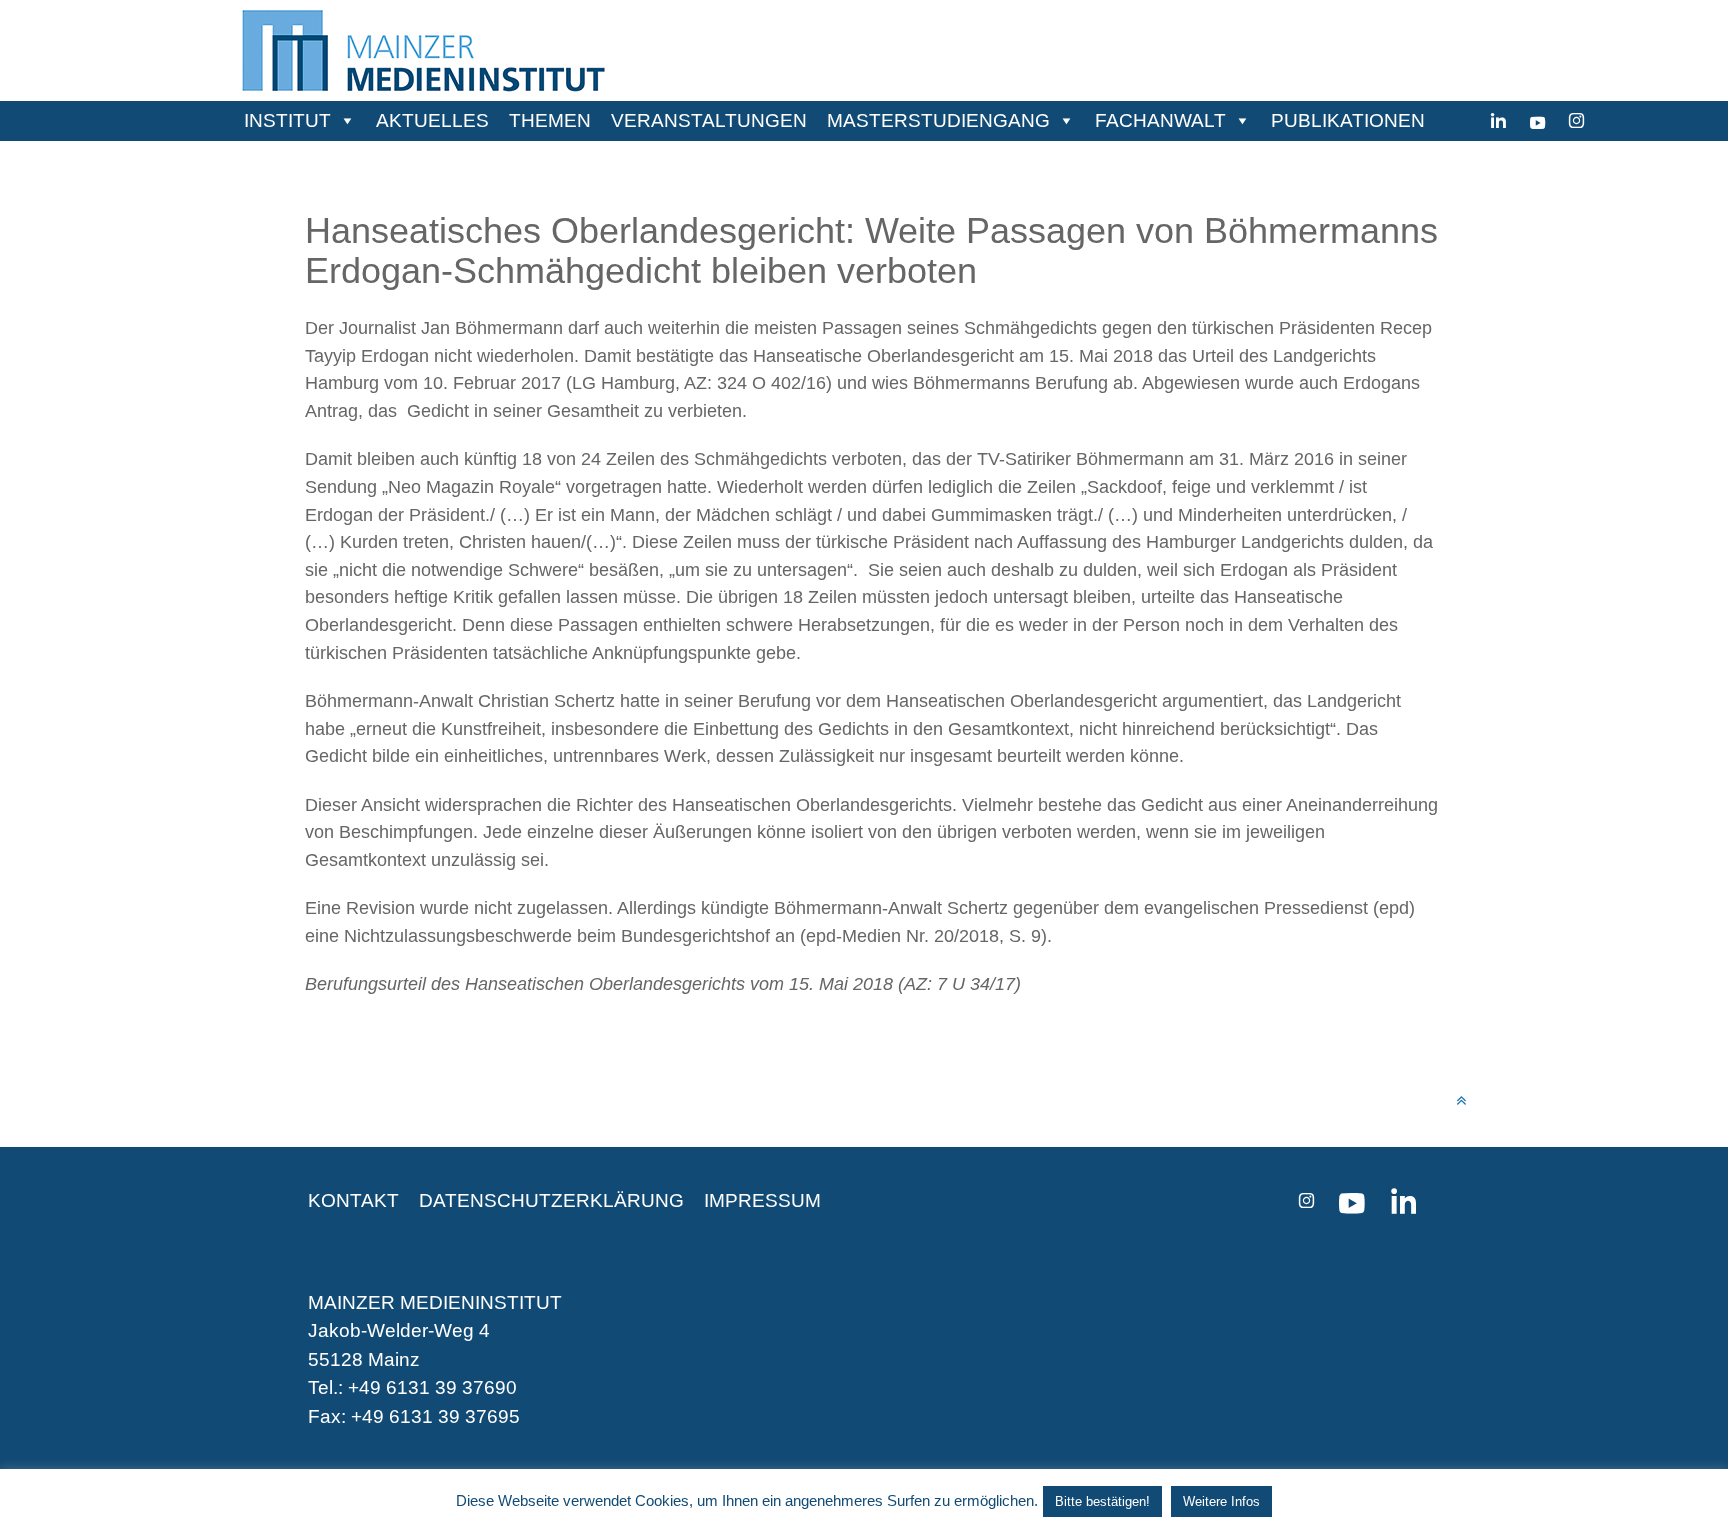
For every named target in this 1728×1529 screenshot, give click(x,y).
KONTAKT (353, 1200)
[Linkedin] (1498, 121)
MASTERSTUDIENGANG (938, 120)
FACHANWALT (1160, 120)
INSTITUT (287, 120)
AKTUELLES (432, 120)
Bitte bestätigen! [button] (1102, 1501)
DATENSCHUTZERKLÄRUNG (551, 1200)
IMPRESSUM (762, 1200)
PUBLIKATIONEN (1348, 120)
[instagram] (1576, 121)
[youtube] (1537, 121)
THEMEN (550, 120)
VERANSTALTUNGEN (709, 120)
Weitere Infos (1221, 1501)
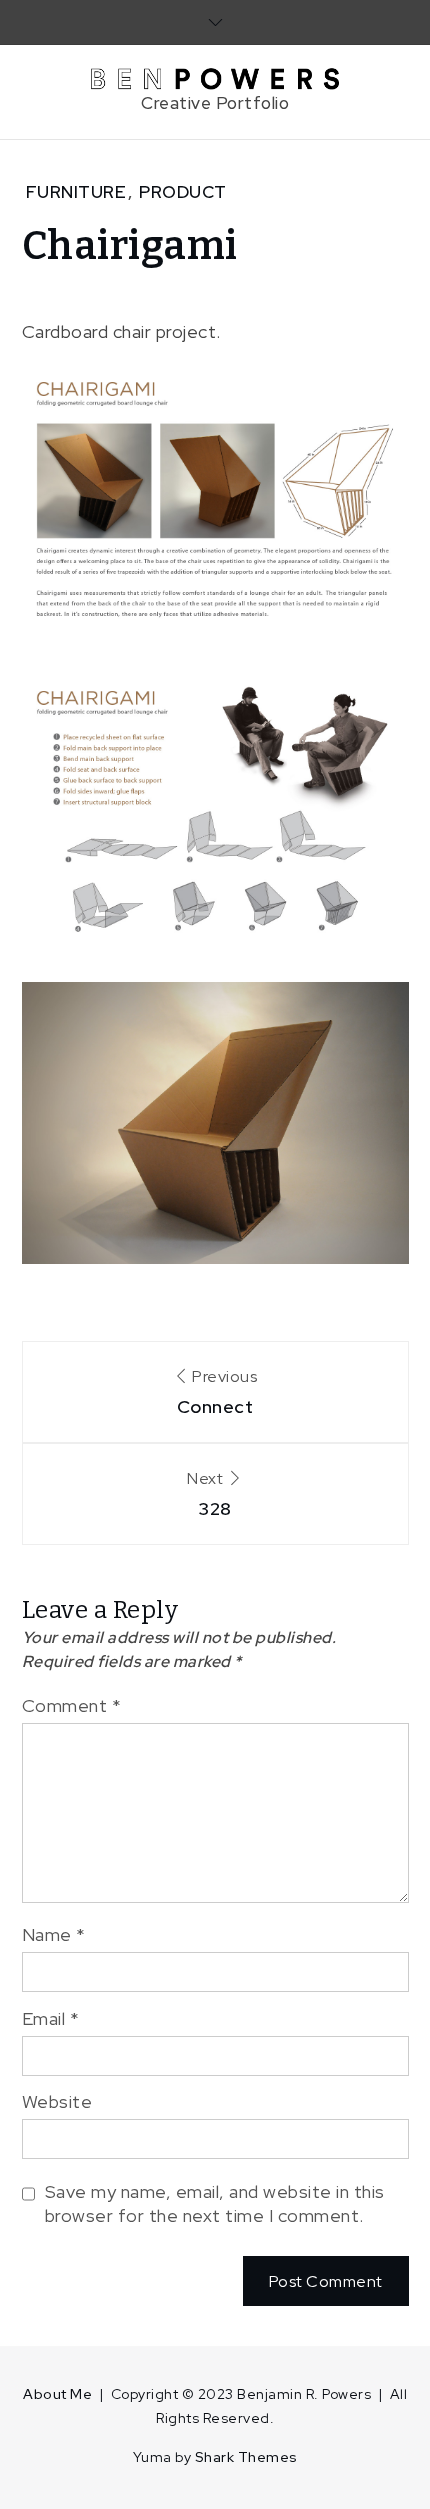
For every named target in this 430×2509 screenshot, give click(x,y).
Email (51, 2018)
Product (183, 192)
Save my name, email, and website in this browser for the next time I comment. (215, 2203)
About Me (57, 2394)
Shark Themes (246, 2457)
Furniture (76, 192)
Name (54, 1934)
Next (209, 1494)
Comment (72, 1705)
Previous (217, 1392)
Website (57, 2101)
════════════════════
**THE PROBLEM:** Nothing but the lines from the one with "Shark Themes (246, 2457)" to the last line of the data should appear in the answer, each exactly as it stands.

**WRITTEN ANSWER:**
Shark Themes (246, 2457)
Furniture (76, 192)
Name (54, 1934)
Next (209, 1494)
Comment (72, 1705)
Previous (217, 1392)
Website (57, 2101)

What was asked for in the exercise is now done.